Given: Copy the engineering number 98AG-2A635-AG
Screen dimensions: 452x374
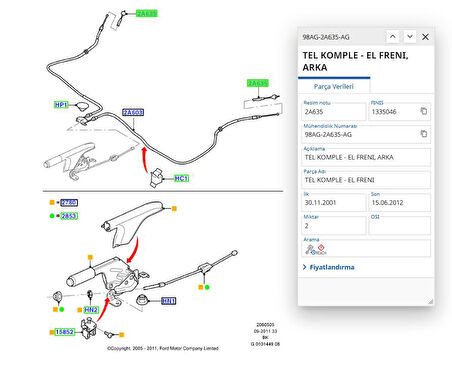Looking at the screenshot, I should click(424, 134).
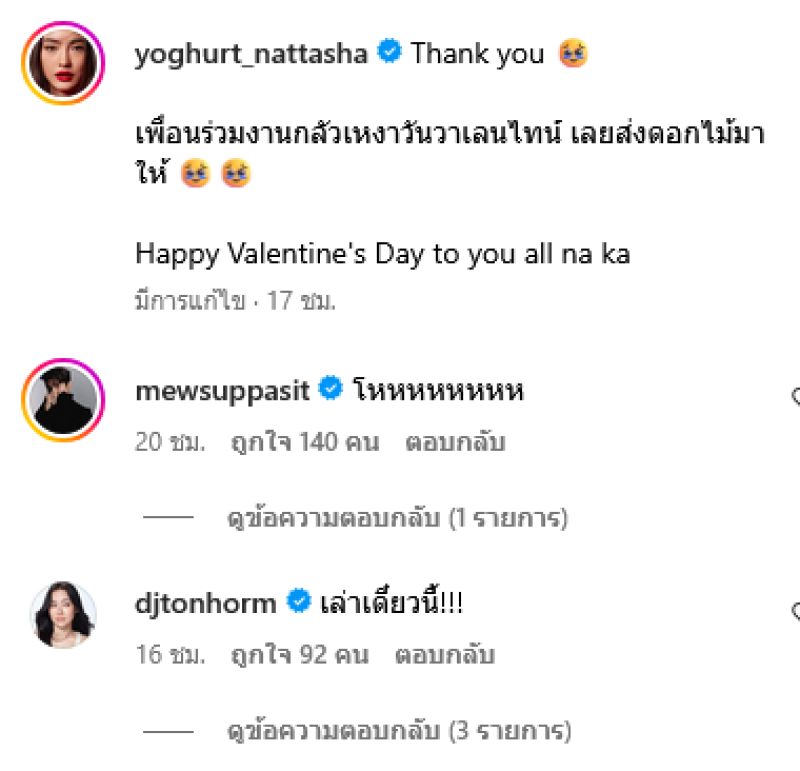Image resolution: width=800 pixels, height=771 pixels.
Task: Click verified badge beside mewsuppasit
Action: click(x=331, y=389)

- **TASK TO COMPLETE**
Word for word, return the material, omitting the pictures.

- **EXPECTED ANSWER**
Given: Copy the engineering number 98AG-2A635-AG
Screen dimensions: 452x374
Looking at the screenshot, I should click(424, 134).
Image resolution: width=800 pixels, height=771 pixels.
Task: Click verified badge beside mewsuppasit
Action: click(x=331, y=389)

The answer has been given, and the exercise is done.